===== Trecho do texto

O agronegócio e, em especial, o cooperativismo brasileiro, obtiveram um patamar de destaque inédito na recente Conferência das Nações Unidas sobre Mudanças Climáticas (COP-30), em Belém. Essa avaliação é do enviado especial para o evento, o professor emérito da FGV (Fundação Getúlio Vargas), Roberto Rodrigues, que, em entrevista ao Sistema OCB/MS, detalhou as contribuições dos setores produtivos durante o encontro.
A COP-30, realizada entre 10 e 21 de novembro, em Belém do Pará, teve como objetivo discutir novas metas climáticas e revisar compromissos internacionais. Para Rodrigues, o encontro foi crucial para posicionar o agro e o cooperativismo de forma positiva: “Nas 29 COP’s anteriores, a agricultura foi ignorada, ficando em quinto, décimo lugar na pauta, nas agendas de negociação, ou seja, o setor não teve nenhuma importância nas edições anteriores. Mas, para esta, nós fizemos um trabalho muito grande”.
Levando na “mala” um documento que compilava avaliações e proposições de mais de 40 entidades representativas, Rodrigues avaliou o evento: “A Embrapa montou uma Agrizone em Belém do Pará, uma vitrine com demonstração de como funciona a agricultura brasileira. Então, nesta COP o setor produtivo foi o ponto mais importante. Muito se falou de agro, de tropicalismo, entre outros”.
O especialista complementou: “Em resumo, este documento traz muito sobre cooperativismo, associativismo, sustentabilidade, modelos de integração, como pecuária-floresta, plantio direto e tantas outras iniciativas desenvolvidas no Brasil que podem ser replicadas nesse cinturão tropical”.

==========
===== Seção de dados

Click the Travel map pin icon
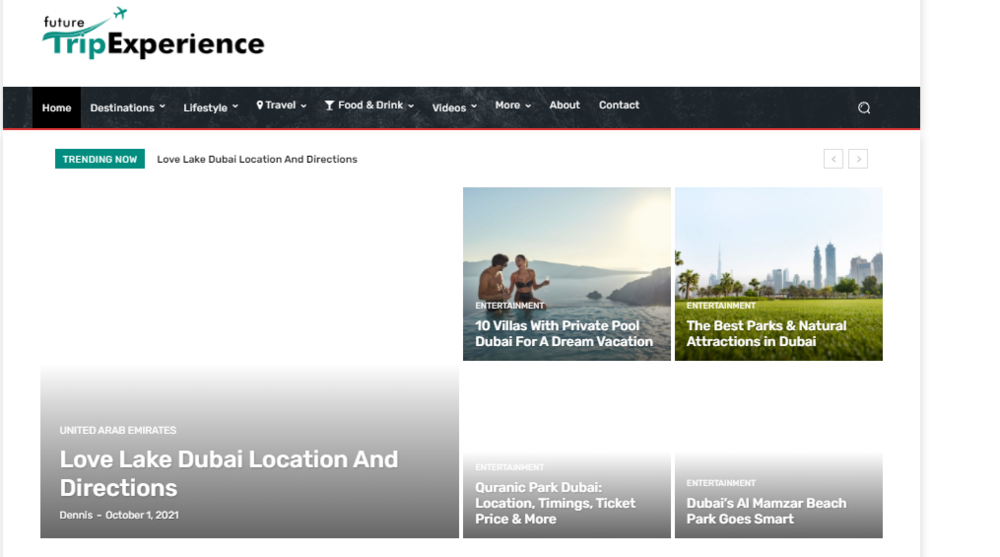Viewport: 1000px width, 557px height. [x=260, y=105]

==========

__O que se pede__.
1) De acordo com o texto sobre a COP-30, o documento levado por Roberto Rodrigues compilava avaliações e proposições de quantas entidades representativas?
2) Dê prosseguimento ao texto sobre a COP-30, começando logo após a última frase apresentada.

__Respostas por tarefa__.
1) De mais de 40 entidades representativas.

2)
Para o ex-ministro da Agricultura, que apresentou o papel estratégico dessas cadeias para a segurança alimentar e a construção da paz global, os resultados da COP-30 terão repercussões diretas também para Mato Grosso do Sul.
A proposta de Rodrigues apresenta um modelo brasileiro que pode ser replicado em todo o cinturão tropical do planeta, desde que haja acesso a financiamento e flexibilização do comércio global.
Essa replicação, conforme apontado pelo especialista, não apenas garante a segurança alimentar de uma população mundial crescente, mas também promove a agroenergia, gera emprego e renda em países pobres, combatendo a desigualdade social. "Se fizermos isso, o Brasil será o campeão mundial da paz", projeta Rodrigues, antevendo investimentos internacionais no cooperativismo e no agronegócio nacional.
Em suas palavras, Rodrigues observa: “O que vai acontecer como consequência, é difícil dizer ainda. Mas tem muita gente de fora do Brasil querendo saber como investir aqui. Eu acho que vai ter muito investimento em cooperativa, em agricultura e em cooperativismo em nosso país. Vai ter muito investimento de fora. Então, tem que estar preparados para isso, temos que organizar nossas empresas, nossas cooperativas e o agronegócio de maneira geral para receber os eventuais interesses que possam acontecer na direção do Brasil”.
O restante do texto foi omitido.